Convert the entries into a numbered list, starting at the line that contains "Task: Expand the Tất cả cơ sở dropdown" and ending at the end of the entries, with both ends included and blank lines left out. Leave the pictures out of your answer.
━━━━━ Information supplied ━━━━━
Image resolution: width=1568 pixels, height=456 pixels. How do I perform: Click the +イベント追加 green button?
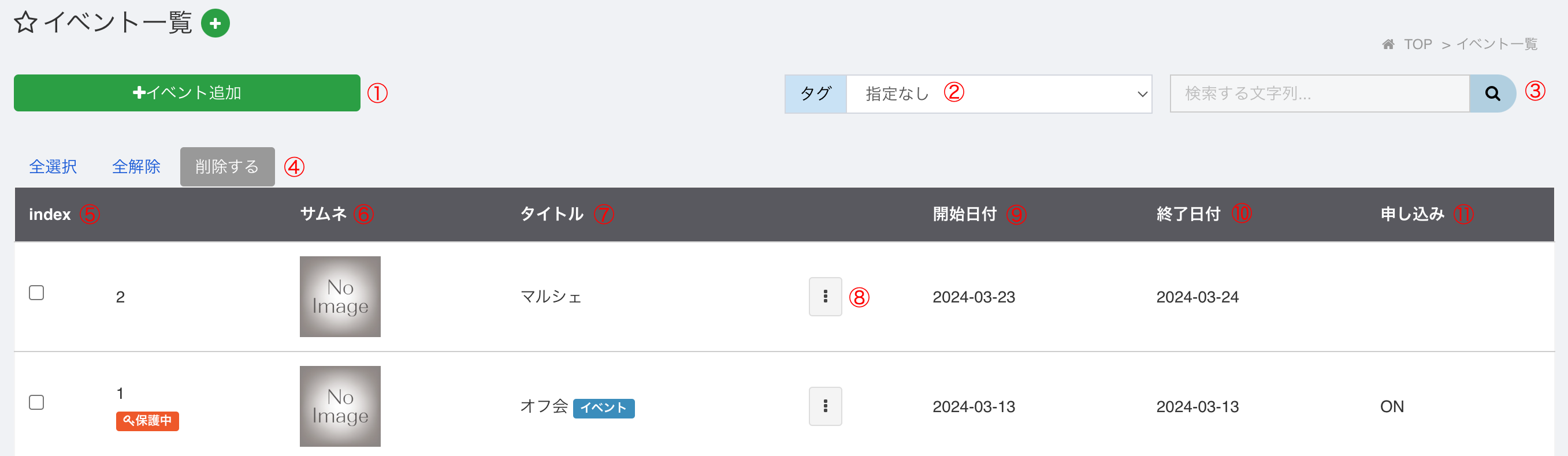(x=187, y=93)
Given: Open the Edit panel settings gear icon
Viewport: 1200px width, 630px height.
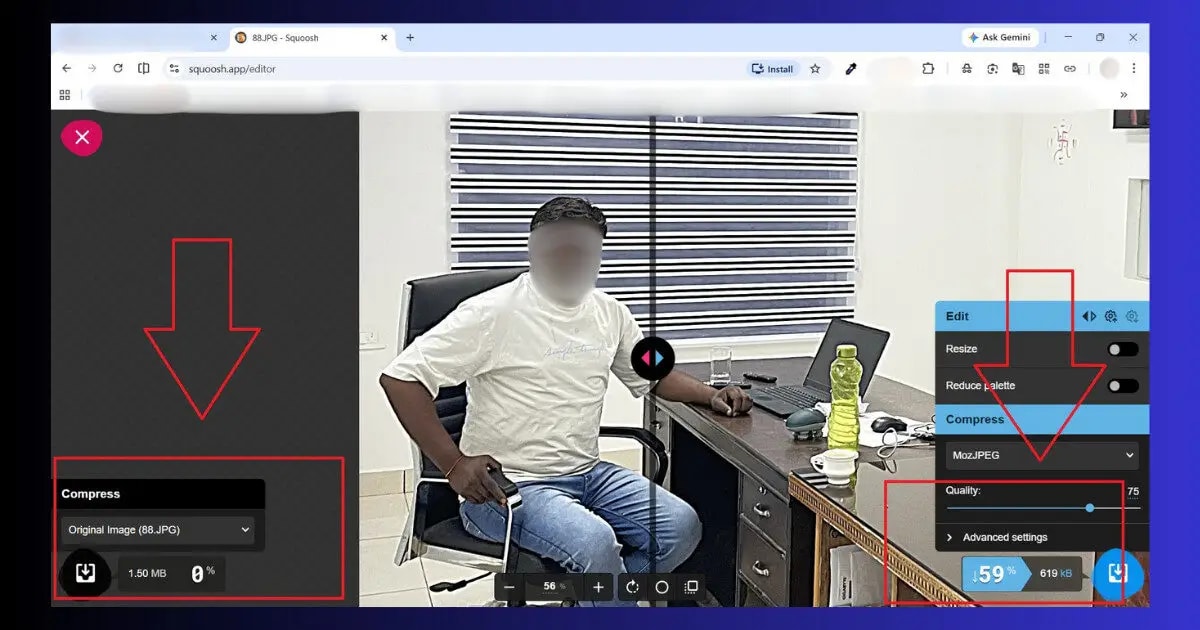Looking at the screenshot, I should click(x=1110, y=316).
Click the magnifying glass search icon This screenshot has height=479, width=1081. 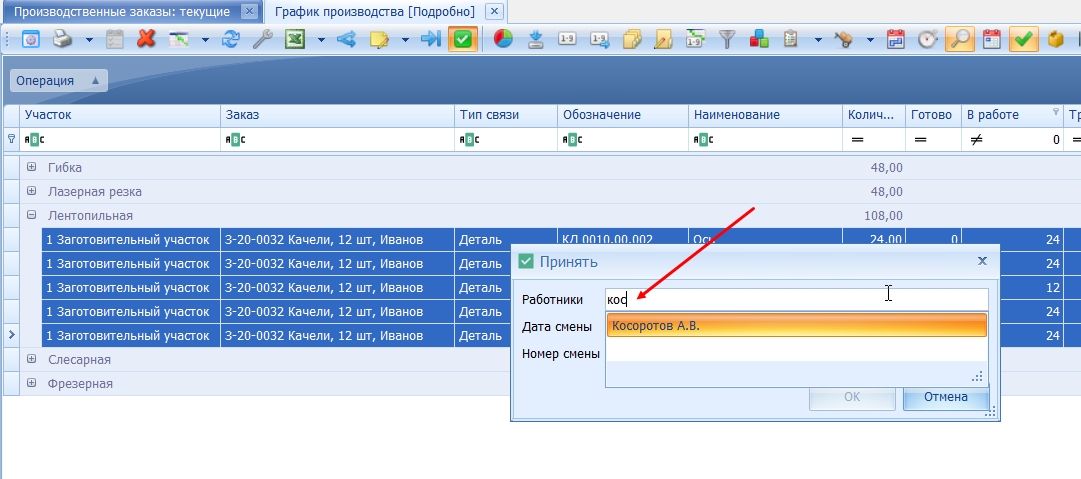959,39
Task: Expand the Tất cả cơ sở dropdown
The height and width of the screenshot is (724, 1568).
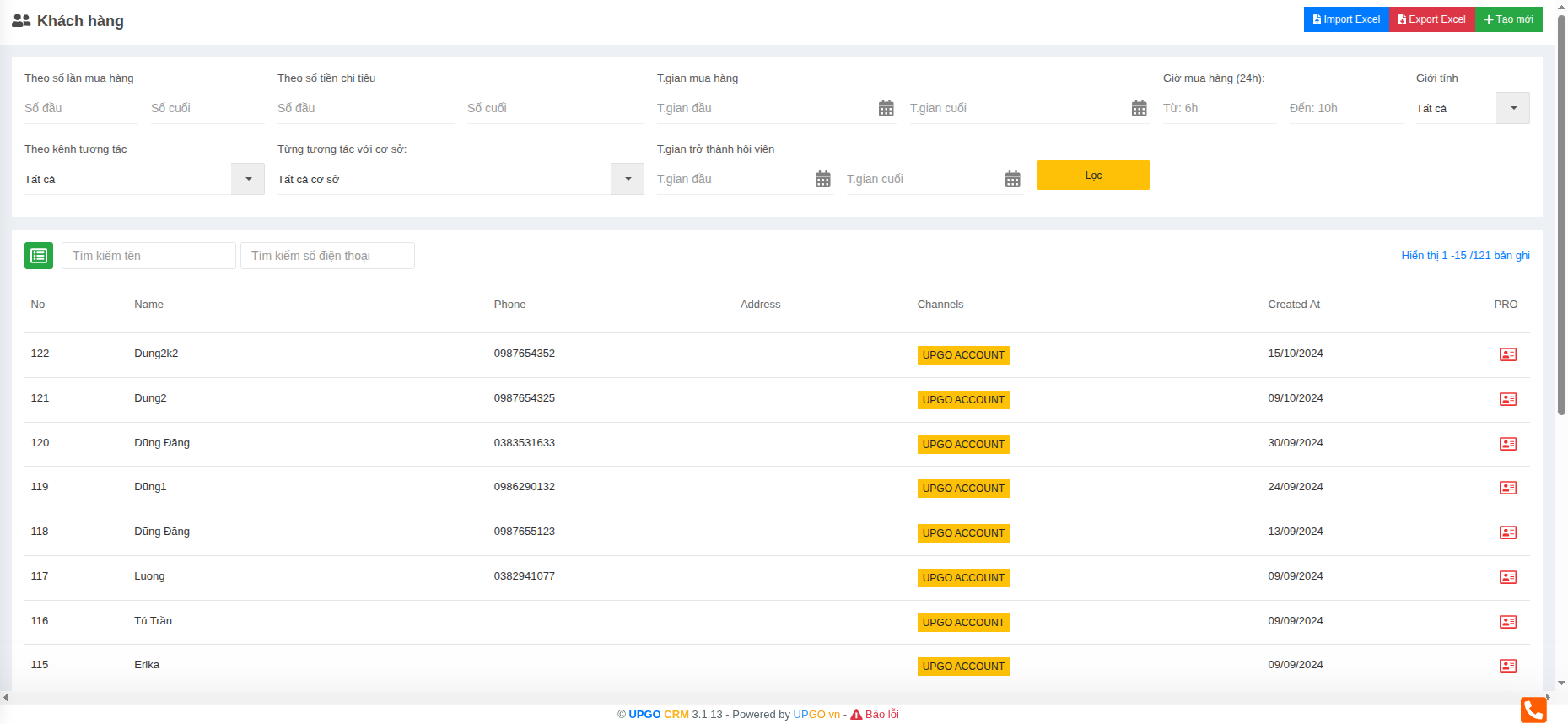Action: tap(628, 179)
━━━━━
**Expected answer:**
1. Task: Expand the Tất cả cơ sở dropdown
2. The height and width of the screenshot is (724, 1568).
3. Action: tap(628, 179)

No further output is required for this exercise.